• _Dataset entries_
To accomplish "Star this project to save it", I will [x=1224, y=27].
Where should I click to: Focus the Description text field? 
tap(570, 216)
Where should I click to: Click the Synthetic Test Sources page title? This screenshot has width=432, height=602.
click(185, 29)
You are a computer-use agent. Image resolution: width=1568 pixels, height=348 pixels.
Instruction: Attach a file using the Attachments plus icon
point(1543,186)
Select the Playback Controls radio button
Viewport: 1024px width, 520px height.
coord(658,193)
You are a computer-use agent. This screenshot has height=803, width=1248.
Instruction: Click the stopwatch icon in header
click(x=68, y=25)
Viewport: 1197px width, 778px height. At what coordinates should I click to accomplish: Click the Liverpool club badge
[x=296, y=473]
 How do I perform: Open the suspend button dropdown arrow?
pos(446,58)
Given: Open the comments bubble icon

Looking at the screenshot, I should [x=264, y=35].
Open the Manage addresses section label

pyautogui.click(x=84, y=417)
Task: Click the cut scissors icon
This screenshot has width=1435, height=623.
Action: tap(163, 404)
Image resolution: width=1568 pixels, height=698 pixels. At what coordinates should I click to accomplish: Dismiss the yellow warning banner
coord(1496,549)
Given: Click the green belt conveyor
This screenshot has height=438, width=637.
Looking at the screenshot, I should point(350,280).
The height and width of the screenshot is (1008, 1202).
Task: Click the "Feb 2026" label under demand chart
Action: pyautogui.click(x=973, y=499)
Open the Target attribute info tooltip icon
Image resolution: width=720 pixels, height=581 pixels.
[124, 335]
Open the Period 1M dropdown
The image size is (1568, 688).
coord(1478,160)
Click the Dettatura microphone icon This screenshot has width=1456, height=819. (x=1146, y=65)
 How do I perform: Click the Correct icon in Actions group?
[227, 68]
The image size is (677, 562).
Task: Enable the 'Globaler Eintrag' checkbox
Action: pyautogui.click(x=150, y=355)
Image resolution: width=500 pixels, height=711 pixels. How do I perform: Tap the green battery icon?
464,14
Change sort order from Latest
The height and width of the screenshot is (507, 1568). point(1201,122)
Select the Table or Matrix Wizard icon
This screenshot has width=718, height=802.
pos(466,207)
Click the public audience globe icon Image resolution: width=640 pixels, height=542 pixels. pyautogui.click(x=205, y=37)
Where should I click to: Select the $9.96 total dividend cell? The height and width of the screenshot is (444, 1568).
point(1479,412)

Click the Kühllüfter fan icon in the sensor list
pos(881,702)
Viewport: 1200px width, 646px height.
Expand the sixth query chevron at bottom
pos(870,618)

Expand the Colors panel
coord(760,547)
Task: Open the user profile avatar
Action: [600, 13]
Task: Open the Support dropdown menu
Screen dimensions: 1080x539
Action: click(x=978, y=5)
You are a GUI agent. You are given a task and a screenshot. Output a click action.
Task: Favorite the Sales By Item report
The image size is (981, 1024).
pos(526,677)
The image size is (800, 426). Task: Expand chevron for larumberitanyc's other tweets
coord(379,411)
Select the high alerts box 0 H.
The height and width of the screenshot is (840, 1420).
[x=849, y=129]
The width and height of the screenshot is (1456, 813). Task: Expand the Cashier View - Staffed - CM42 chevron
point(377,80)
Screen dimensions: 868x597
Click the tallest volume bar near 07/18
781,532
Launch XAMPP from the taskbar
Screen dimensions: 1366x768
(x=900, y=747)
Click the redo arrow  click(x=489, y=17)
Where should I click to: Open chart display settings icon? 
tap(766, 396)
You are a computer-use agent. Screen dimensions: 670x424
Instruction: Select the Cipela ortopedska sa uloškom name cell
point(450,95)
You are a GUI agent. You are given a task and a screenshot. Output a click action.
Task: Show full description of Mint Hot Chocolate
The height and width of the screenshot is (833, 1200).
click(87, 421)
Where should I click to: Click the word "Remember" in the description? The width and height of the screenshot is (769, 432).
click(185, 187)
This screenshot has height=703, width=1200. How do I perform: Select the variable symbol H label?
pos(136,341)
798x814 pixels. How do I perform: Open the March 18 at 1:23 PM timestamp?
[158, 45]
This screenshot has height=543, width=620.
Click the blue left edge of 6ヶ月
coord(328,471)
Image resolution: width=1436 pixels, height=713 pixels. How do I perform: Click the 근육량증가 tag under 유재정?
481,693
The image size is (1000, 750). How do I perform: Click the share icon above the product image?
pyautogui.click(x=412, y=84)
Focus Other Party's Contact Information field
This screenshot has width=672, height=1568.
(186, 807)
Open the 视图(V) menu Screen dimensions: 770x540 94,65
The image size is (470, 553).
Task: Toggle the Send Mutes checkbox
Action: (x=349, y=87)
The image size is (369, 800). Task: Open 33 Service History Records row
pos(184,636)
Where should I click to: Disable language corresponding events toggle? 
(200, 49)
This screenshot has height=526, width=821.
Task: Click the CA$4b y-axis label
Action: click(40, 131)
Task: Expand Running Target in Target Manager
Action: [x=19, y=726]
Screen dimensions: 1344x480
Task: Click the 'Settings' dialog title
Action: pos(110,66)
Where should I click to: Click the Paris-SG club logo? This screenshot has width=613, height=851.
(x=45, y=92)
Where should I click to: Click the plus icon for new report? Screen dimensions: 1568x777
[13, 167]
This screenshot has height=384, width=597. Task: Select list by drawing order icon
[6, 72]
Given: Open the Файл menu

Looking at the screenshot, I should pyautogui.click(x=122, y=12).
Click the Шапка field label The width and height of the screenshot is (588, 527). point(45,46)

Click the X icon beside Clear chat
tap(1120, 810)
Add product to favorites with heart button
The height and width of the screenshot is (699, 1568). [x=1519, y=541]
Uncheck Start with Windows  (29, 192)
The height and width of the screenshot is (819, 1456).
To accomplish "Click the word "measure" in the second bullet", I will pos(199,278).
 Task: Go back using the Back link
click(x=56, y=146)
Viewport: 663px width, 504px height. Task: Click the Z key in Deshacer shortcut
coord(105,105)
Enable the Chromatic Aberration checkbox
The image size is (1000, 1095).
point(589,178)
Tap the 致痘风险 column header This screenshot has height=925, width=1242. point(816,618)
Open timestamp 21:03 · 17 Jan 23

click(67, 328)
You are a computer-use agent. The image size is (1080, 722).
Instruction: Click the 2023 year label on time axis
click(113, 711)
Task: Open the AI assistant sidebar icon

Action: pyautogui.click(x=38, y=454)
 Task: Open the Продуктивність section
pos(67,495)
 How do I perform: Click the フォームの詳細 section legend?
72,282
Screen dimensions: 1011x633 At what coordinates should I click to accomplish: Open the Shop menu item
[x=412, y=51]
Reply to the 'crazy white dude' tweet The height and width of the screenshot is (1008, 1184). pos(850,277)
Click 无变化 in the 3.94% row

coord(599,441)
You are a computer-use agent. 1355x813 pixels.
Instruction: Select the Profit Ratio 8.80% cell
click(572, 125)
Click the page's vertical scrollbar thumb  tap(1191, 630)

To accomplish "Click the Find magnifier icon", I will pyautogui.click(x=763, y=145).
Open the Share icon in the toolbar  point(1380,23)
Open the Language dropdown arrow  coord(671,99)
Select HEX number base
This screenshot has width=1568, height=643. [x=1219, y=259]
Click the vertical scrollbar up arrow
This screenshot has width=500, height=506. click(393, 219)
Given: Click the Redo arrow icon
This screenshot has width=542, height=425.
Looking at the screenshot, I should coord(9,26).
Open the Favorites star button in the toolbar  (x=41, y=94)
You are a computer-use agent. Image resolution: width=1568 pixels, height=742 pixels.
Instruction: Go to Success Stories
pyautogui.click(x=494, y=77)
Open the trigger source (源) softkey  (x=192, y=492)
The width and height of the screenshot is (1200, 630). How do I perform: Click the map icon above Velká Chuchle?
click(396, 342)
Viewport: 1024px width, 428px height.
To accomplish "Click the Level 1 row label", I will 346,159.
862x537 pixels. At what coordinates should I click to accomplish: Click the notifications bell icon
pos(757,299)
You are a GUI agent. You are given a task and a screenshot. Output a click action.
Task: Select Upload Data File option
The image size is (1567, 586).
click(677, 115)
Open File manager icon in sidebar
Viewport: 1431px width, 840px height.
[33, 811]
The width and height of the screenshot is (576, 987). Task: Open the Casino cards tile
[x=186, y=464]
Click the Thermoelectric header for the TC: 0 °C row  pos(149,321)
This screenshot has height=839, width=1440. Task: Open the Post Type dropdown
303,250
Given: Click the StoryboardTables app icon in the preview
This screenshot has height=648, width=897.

• _Action item_
Number of lines holding "computer" in the data: give it, with nothing else.

• _Reply to the task_
6